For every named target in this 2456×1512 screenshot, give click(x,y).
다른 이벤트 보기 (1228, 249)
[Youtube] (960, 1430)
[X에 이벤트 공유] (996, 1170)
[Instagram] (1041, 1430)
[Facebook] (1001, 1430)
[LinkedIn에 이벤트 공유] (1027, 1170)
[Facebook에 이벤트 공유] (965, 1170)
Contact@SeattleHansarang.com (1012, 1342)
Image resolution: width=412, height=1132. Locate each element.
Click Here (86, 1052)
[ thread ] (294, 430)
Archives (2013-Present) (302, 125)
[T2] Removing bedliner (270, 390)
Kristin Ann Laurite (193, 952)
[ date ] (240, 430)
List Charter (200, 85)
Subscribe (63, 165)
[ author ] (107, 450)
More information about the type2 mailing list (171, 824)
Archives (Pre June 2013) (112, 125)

**What you need to do**
Repeat each entry exactly as it was given.

**Exercise output**
For every named target in this 2456×1512 screenshot, give click(x,y).
다른 이벤트 보기 (1228, 249)
[Youtube] (960, 1430)
[X에 이벤트 공유] (996, 1170)
[Instagram] (1041, 1430)
[Facebook] (1001, 1430)
[LinkedIn에 이벤트 공유] (1027, 1170)
[Facebook에 이벤트 공유] (965, 1170)
Contact@SeattleHansarang.com (1012, 1342)
Image resolution: width=412, height=1132. Locate each element.
Click Here (86, 1052)
[ thread ] (294, 430)
Archives (2013-Present) (302, 125)
[T2] Removing bedliner (270, 390)
Kristin Ann Laurite (193, 952)
[ date ] (240, 430)
List Charter (200, 85)
Subscribe (63, 165)
[ author ] (107, 450)
More information about the type2 mailing list (171, 824)
Archives (Pre June 2013) (112, 125)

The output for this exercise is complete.